The above results were evidence that the point sources were produced by light reflecting from the cone photoreceptor apertures: the LSO/MSA combination was imaging the cone mosaic. By fitting an additional, high-intensity fixation target to the cLSO it was shown that the point structures were located at the focal plane at which light is trapped into the visual system. The point sizes and spacings were compatible with those found in anatomical studies and it was shown that point spacing increased with increasing retinal eccentricity-a fact which was also predicted from anatomical studies. Experiments were undertaken to confirm the point structures corresponded to cone photoreceptor apertures. Arrays of point-like structures could then be identified in the final, processed images.
Image of unequal pupil size software#
Many individual frames from a single imaging sequence were aligned and averaged using novel image processing software to improve the signal to noise ratio. The video output of the cLSO was digitised using a high-speed, low-noise video frame grabber. The attachment reduced the field of view of the cLSO to approximately three degrees of visual angle at the retina but also reduced the amount of light returning to the imaging detector and consequently lowered the signal to noise ratio. An optical attachment to an existing prototype cLSO was designed and constructed. This thesis describes a project to image the human retina in vivo using a modified confocal laser scanning ophthalmoscope (cLSO). The results are compared to the state-of-art methods, showing the superiority of DPFR over the others in terms of restoration quality and implementation efficiency.

Six image quality matrixes including image definition, image sharpness, image local contrast, image multiscale contrast, image entropy, and fog density are used for objective assessments. Moreover, the DPFR method is tested on 906 images from five public databases. Each step of DPFR is tested experimentally with retinal images of different degraded situations to validate its robustness.
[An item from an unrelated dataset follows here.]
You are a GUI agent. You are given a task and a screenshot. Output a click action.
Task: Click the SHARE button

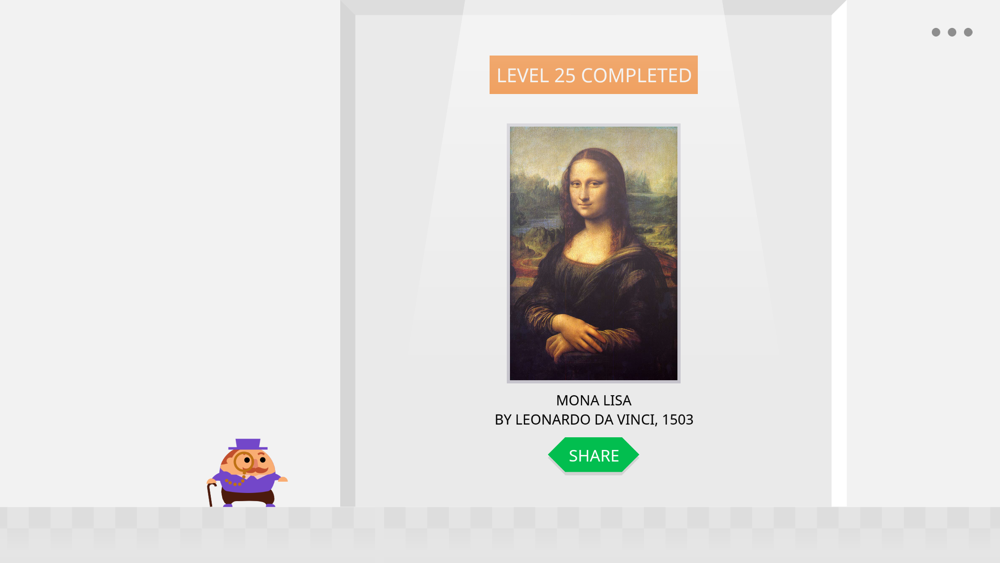593,455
Image of unequal pupil size how to#
While a solution about how to bypass the challenge is proposed. The failure of the dark channel prior on retinal images in RGB color space is clarified. Based on the DPFR model, the procedures of the proposed retinal image restoration algorithm are given. The DPFR model reveals the specific double pass fundus reflection feature that was hitherto neglected in modeling the light propagation of fundus imaging in all published reports on retinal image enhancement. This study introduces a novel image formation model - the double pass fundus reflection (DPFR) model for retinal image enhancement (restoration). Third, the technique provides a means for inferring the complete optical transfer function of the eye, including the phase transfer function, and the shape of the point-spread function. The measured image quality was unchanged when the pupils were interchanged, i.e., when the first-pass entrance pupil size becomes the second-pass exit pupil size, and vice versa. To test for reversibility in the living eye we have used a double-pass apparatus with different exit and entrance pupil sizes (one of them small enough to consider the eye diffraction limited), so that the ingoing and the outgoing transfer functions are different. That is, when entrance and exit pupils are equal, the double-pass image results from two passes through an optical system having a transfer function that is the same in both directions. Second, we show that in double-pass measurements the eye behaves like a reversible optical system. Consequently, when entrance and exit pupil sizes are equal, phase information is lost from the double-pass images. First, we confirm that in the eye the double-pass spread function is the cross correlation of the input spread function with the output spread function. We have used a modified double-pass apparatus with unequal entrance and exit pupil sizes to measure the optical transfer function in the human eye and have applied the technique to three different problems.